**TASK:** Render the lines below as a JSON list of strings, one string per line and no blank lines, starting with the line containing "Given: Switch to the Creator Mode tab" and ending with the line containing "Toggle the 覆盖 overwrite checkbox". Leave the pictures out.

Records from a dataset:

■ ■ ■ ■ ■ ■ ■

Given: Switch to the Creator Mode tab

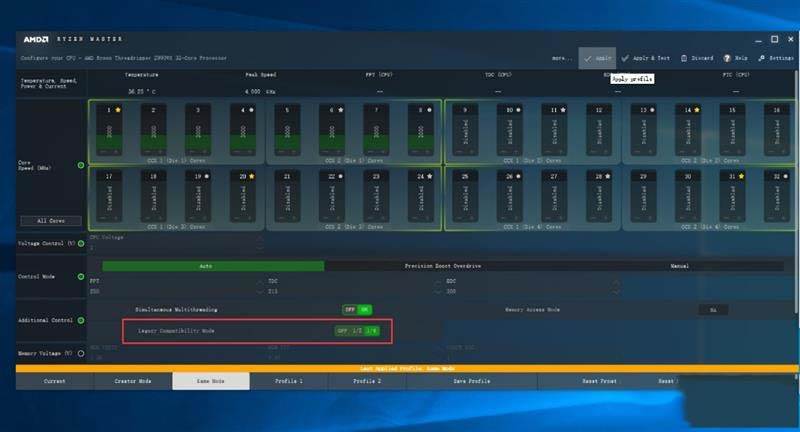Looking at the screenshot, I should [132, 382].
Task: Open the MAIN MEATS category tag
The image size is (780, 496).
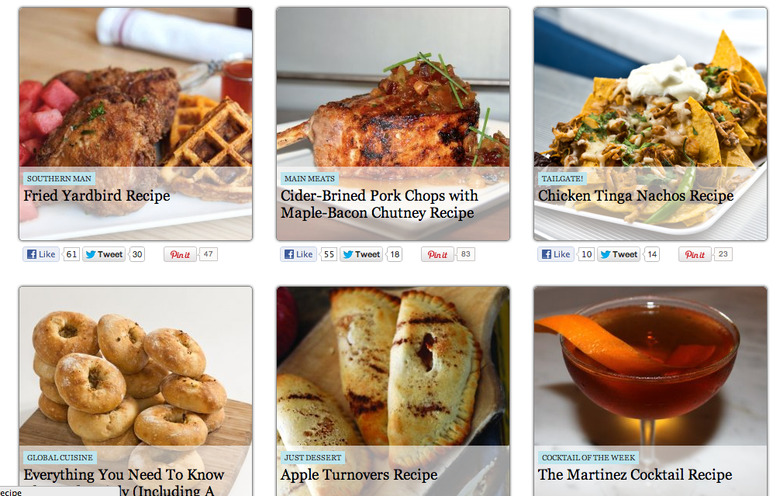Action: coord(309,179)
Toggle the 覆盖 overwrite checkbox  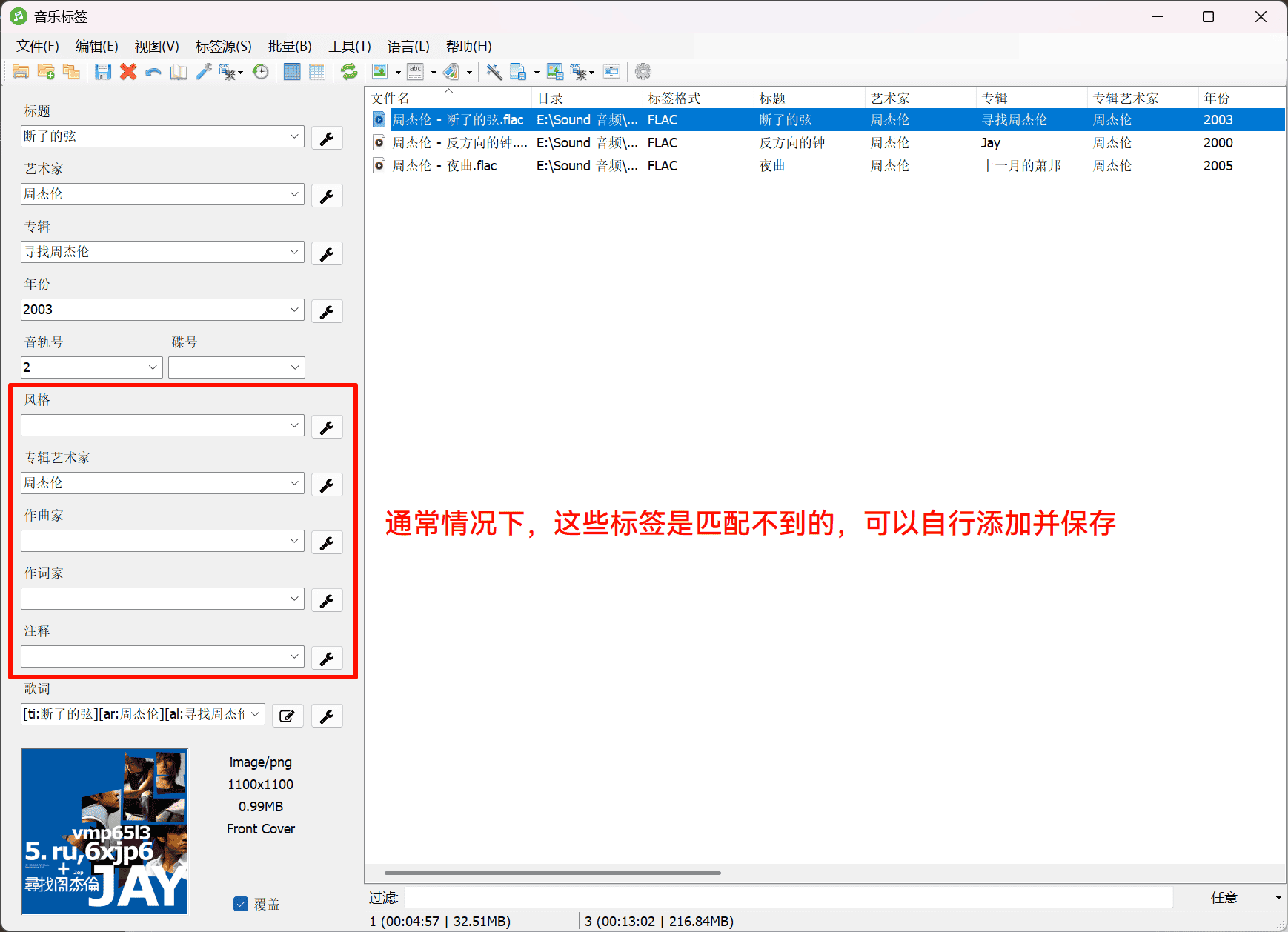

■ ■ ■ ■ ■ ■ ■

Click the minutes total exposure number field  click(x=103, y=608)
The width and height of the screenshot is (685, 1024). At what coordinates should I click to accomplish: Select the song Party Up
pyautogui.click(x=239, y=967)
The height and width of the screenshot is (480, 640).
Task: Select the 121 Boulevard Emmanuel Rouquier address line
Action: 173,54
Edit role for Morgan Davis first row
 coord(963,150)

■ ■ ■ ■ ■ ■ ■

**RESPONSE:**
[
  "Given: Switch to the Creator Mode tab",
  "Looking at the screenshot, I should [132, 382].",
  "Task: Open the MAIN MEATS category tag",
  "The image size is (780, 496).",
  "Action: coord(309,179)",
  "Toggle the 覆盖 overwrite checkbox  "
]